Records for this exercise:
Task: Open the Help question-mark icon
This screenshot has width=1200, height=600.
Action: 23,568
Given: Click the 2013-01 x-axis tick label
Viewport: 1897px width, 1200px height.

Task statement:
Write out every line of the material above word for word, changing nothing.

Response below:
Task: Open the Help question-mark icon
This screenshot has width=1200, height=600.
Action: 23,568
Given: Click the 2013-01 x-axis tick label
Viewport: 1897px width, 1200px height.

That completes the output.